Loopring is a unique protocol that tends to maintain the pros of DEX and CEX and increase efficiency by eliminating custody risks. To answer, whether LRC is a good investment or not, let’s analyze LRC in detail
Is Loopring a good investment? Competitor analysis
To delve into the question, or “Is Loopring a good investment?”, let’s first analyze its competitors.
Two major competitors to Loopring are Meter and Quant.
Quant connects blockchains on a global scale as well as maintaining network efficiency and interoperability.
Another competitor is Meter. Meter is an infrastructure that connects and scales the financial Internet. It offers interoperability and cross-chain scalability to scale smart contracts through a heterogeneous blockchain.
Price movements of competitors
In addition to LRC’s price movement, let’s take a look at how its competitor has done so far this year.
The current market price of MTRG is $2.20 and has decreased by about 2.37% over the last 24 hours. The market price of MTRG decreased by more than 386% in one year, as suggested by the chart attached below:
The market price of QNT is $108.9 and has decreased by about 6.13% over the last 24 hours.

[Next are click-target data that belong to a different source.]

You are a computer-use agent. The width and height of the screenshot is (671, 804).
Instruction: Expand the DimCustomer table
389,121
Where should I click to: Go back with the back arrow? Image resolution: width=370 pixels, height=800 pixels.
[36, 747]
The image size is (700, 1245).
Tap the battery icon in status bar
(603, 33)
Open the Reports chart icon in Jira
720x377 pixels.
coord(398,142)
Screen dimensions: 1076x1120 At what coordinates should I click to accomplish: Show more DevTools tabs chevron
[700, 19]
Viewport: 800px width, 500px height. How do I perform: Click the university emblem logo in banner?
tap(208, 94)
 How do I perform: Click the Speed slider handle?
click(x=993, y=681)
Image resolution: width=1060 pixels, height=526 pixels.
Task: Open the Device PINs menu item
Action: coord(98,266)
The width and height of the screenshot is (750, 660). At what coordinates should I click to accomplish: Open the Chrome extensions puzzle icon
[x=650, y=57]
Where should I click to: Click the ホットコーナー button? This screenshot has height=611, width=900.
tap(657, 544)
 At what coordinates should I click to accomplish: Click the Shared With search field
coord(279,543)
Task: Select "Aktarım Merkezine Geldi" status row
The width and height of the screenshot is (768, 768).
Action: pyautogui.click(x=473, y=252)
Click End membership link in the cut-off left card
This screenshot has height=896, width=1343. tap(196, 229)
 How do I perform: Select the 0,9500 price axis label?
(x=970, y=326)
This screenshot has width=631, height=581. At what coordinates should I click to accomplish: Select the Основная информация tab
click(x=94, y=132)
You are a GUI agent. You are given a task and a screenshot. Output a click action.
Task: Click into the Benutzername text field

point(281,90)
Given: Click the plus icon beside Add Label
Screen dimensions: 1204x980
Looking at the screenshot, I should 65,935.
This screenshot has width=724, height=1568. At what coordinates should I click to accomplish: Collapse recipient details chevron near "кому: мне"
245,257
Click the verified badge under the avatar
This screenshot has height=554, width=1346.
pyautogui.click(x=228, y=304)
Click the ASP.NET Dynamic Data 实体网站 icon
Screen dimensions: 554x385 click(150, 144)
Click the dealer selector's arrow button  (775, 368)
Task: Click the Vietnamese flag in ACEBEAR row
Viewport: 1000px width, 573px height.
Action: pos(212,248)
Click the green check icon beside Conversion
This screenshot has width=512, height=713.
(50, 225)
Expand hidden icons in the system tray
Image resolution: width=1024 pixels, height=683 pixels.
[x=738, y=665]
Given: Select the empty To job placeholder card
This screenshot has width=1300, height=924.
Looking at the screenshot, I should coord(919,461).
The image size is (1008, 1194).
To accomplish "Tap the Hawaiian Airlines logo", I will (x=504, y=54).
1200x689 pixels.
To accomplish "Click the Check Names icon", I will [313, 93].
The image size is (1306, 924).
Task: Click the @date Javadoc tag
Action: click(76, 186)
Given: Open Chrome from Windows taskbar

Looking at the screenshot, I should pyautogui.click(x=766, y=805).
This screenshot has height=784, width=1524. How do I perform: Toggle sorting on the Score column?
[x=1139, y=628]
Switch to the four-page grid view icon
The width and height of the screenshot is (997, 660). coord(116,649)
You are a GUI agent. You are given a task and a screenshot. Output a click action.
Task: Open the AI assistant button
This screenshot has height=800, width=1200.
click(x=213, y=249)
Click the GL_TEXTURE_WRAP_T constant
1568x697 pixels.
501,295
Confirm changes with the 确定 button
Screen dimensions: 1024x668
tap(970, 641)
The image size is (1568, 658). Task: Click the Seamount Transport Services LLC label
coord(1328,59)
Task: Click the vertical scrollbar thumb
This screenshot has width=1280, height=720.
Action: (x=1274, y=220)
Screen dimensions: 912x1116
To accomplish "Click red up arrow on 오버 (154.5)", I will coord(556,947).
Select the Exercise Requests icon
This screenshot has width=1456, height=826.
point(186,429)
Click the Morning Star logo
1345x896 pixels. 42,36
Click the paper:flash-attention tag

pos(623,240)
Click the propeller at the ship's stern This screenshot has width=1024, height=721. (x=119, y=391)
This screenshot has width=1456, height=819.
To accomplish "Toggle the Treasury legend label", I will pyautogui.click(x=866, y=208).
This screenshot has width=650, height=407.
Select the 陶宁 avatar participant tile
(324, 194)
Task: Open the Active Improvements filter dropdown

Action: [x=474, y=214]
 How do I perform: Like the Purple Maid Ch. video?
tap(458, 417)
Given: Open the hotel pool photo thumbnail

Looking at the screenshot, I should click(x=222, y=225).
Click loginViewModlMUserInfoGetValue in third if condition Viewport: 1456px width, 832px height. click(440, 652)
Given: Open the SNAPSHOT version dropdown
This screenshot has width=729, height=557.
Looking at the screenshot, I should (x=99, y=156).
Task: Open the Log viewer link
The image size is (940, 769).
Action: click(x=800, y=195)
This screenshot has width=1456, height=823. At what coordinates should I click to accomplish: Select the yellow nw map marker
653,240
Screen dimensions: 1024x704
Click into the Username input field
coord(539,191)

The market price of QNT has decreased by more than 107% in one year, as the chart above suggests, while in the case of LRC, there is a decrease of 843% compared to the last 12 months (attached below).
In addition, LRC is down 1.287% from its all-time high, meaning the coin has tremendous capacity for growth in the future.
As we can see, Loopring is currently working better than its competitors (for a month) and has many other additional features that can help cryptocurrency traders trade safely and easily.
Is Loopring a good investment? What are its distinctive features?
- It combines centralized exchanges with decentralized ones and creates a protocol with unique combined advantages.
- Loopring removes the custody and transparency risks associated with centralized exchanges.
- It removes the lower efficiency and limited capacity issues associated with decentralized exchanges.
- Loopring operates on Ethereum and Neo blockchain and has separate tokens for both, i.e. LRC and LRN respectively.
LRC has underperformed its competitor in a year, but has performed much better since last month. In addition, its unique features make it different from all its existing alternatives.
As we know, centralized exchanges have always been popular, but they have their drawbacks. For example, they are custodial in nature and therefore the funds contained in them are at risk of being hacked by hackers. In addition, they lack transparency.
Is it worth buying Loopring: Conclusion
In the current scenario, when people are switching to decentralized exchanges (mainly after the FTX crash), they should also know the disadvantages of DEXs. For example, decentralized exchanges have lower efficiency and have limited capabilities depending on the underlying blockchain. Therefore, Loopring has great potential to survive the current scenario because it potentially eliminates the cons of both CEX and DEX.
Is it worth buying Loopring? The answer is yes to keep it as a medium-term investment, but not a long-term one.